Your assignment:
Reproduce every row below without changing a single character.

Entries provided:
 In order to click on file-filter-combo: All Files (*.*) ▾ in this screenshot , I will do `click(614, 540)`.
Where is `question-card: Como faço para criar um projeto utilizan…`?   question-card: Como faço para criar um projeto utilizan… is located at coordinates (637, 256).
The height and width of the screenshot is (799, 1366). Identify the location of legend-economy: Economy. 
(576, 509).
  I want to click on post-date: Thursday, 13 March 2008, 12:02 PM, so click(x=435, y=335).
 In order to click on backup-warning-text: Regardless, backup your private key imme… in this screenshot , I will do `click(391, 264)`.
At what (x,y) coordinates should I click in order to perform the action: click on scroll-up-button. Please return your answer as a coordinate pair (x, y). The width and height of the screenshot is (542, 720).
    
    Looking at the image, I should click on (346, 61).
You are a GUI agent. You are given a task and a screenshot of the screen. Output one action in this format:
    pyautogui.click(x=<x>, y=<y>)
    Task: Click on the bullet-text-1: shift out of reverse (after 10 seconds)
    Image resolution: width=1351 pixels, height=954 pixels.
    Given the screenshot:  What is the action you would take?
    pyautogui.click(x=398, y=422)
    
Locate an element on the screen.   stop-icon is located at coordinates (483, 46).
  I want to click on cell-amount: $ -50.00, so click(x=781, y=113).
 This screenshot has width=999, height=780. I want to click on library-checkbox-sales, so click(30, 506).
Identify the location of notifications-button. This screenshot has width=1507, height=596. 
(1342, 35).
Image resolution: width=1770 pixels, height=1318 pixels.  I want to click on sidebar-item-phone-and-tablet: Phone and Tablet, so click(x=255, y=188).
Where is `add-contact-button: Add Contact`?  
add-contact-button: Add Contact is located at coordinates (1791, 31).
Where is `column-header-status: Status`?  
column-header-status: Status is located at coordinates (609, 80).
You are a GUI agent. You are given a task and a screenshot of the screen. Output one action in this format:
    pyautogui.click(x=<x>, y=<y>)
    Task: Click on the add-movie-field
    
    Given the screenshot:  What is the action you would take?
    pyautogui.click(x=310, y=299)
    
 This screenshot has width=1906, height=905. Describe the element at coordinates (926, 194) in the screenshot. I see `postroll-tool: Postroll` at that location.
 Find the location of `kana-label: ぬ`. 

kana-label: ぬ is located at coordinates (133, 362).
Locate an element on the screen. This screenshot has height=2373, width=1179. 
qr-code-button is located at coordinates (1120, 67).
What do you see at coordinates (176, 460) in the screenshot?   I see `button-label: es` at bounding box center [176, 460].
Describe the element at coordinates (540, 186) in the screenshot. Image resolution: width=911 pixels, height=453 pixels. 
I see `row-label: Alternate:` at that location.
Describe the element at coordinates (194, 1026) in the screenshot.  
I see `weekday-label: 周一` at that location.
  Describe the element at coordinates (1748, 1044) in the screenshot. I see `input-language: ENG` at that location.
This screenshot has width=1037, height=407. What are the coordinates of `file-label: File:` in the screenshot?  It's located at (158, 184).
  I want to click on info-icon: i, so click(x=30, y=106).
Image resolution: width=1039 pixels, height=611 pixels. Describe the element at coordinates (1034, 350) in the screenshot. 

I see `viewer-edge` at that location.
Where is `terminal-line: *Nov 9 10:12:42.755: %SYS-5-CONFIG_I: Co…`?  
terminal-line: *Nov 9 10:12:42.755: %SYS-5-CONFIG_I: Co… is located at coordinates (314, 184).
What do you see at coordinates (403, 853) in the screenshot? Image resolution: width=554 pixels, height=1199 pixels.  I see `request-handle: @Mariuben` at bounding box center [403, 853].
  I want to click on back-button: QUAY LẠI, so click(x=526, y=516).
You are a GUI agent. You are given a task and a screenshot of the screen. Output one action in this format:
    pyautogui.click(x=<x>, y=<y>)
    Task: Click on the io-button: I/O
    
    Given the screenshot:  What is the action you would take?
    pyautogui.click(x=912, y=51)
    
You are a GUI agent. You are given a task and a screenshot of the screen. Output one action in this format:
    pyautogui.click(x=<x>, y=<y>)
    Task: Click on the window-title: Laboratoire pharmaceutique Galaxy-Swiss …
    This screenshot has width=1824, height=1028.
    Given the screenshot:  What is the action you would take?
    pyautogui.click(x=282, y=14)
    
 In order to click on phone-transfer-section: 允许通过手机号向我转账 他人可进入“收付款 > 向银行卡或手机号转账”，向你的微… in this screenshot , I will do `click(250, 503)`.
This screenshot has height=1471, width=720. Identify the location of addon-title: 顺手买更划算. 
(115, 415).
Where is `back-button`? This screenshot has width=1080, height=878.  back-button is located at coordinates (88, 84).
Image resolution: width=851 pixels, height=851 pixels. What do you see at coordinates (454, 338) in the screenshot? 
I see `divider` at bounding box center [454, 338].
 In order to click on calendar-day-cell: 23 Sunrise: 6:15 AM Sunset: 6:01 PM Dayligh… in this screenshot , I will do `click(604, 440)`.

Reply to the exercise:
 In order to click on file-filter-combo: All Files (*.*) ▾ in this screenshot , I will do `click(614, 540)`.
Where is `question-card: Como faço para criar um projeto utilizan…`?   question-card: Como faço para criar um projeto utilizan… is located at coordinates (637, 256).
The height and width of the screenshot is (799, 1366). Identify the location of legend-economy: Economy. 
(576, 509).
  I want to click on post-date: Thursday, 13 March 2008, 12:02 PM, so click(x=435, y=335).
 In order to click on backup-warning-text: Regardless, backup your private key imme… in this screenshot , I will do `click(391, 264)`.
At what (x,y) coordinates should I click in order to perform the action: click on scroll-up-button. Please return your answer as a coordinate pair (x, y). The width and height of the screenshot is (542, 720).
    
    Looking at the image, I should click on (346, 61).
You are a GUI agent. You are given a task and a screenshot of the screen. Output one action in this format:
    pyautogui.click(x=<x>, y=<y>)
    Task: Click on the bullet-text-1: shift out of reverse (after 10 seconds)
    Image resolution: width=1351 pixels, height=954 pixels.
    Given the screenshot:  What is the action you would take?
    pyautogui.click(x=398, y=422)
    
Locate an element on the screen.   stop-icon is located at coordinates (483, 46).
  I want to click on cell-amount: $ -50.00, so click(x=781, y=113).
 This screenshot has width=999, height=780. I want to click on library-checkbox-sales, so click(30, 506).
Identify the location of notifications-button. This screenshot has width=1507, height=596. 
(1342, 35).
Image resolution: width=1770 pixels, height=1318 pixels.  I want to click on sidebar-item-phone-and-tablet: Phone and Tablet, so click(x=255, y=188).
Where is `add-contact-button: Add Contact`?  
add-contact-button: Add Contact is located at coordinates (1791, 31).
Where is `column-header-status: Status`?  
column-header-status: Status is located at coordinates (609, 80).
You are a GUI agent. You are given a task and a screenshot of the screen. Output one action in this format:
    pyautogui.click(x=<x>, y=<y>)
    Task: Click on the add-movie-field
    
    Given the screenshot:  What is the action you would take?
    pyautogui.click(x=310, y=299)
    
 This screenshot has width=1906, height=905. Describe the element at coordinates (926, 194) in the screenshot. I see `postroll-tool: Postroll` at that location.
 Find the location of `kana-label: ぬ`. 

kana-label: ぬ is located at coordinates (133, 362).
Locate an element on the screen. This screenshot has height=2373, width=1179. 
qr-code-button is located at coordinates (1120, 67).
What do you see at coordinates (176, 460) in the screenshot?   I see `button-label: es` at bounding box center [176, 460].
Describe the element at coordinates (540, 186) in the screenshot. Image resolution: width=911 pixels, height=453 pixels. 
I see `row-label: Alternate:` at that location.
Describe the element at coordinates (194, 1026) in the screenshot.  
I see `weekday-label: 周一` at that location.
  Describe the element at coordinates (1748, 1044) in the screenshot. I see `input-language: ENG` at that location.
This screenshot has width=1037, height=407. What are the coordinates of `file-label: File:` in the screenshot?  It's located at (158, 184).
  I want to click on info-icon: i, so click(x=30, y=106).
Image resolution: width=1039 pixels, height=611 pixels. Describe the element at coordinates (1034, 350) in the screenshot. 

I see `viewer-edge` at that location.
Where is `terminal-line: *Nov 9 10:12:42.755: %SYS-5-CONFIG_I: Co…`?  
terminal-line: *Nov 9 10:12:42.755: %SYS-5-CONFIG_I: Co… is located at coordinates (314, 184).
What do you see at coordinates (403, 853) in the screenshot? Image resolution: width=554 pixels, height=1199 pixels.  I see `request-handle: @Mariuben` at bounding box center [403, 853].
  I want to click on back-button: QUAY LẠI, so click(x=526, y=516).
You are a GUI agent. You are given a task and a screenshot of the screen. Output one action in this format:
    pyautogui.click(x=<x>, y=<y>)
    Task: Click on the io-button: I/O
    
    Given the screenshot:  What is the action you would take?
    pyautogui.click(x=912, y=51)
    
You are a GUI agent. You are given a task and a screenshot of the screen. Output one action in this format:
    pyautogui.click(x=<x>, y=<y>)
    Task: Click on the window-title: Laboratoire pharmaceutique Galaxy-Swiss …
    This screenshot has width=1824, height=1028.
    Given the screenshot:  What is the action you would take?
    pyautogui.click(x=282, y=14)
    
 In order to click on phone-transfer-section: 允许通过手机号向我转账 他人可进入“收付款 > 向银行卡或手机号转账”，向你的微… in this screenshot , I will do `click(250, 503)`.
This screenshot has height=1471, width=720. Identify the location of addon-title: 顺手买更划算. 
(115, 415).
Where is `back-button`? This screenshot has width=1080, height=878.  back-button is located at coordinates (88, 84).
Image resolution: width=851 pixels, height=851 pixels. What do you see at coordinates (454, 338) in the screenshot? 
I see `divider` at bounding box center [454, 338].
 In order to click on calendar-day-cell: 23 Sunrise: 6:15 AM Sunset: 6:01 PM Dayligh… in this screenshot , I will do `click(604, 440)`.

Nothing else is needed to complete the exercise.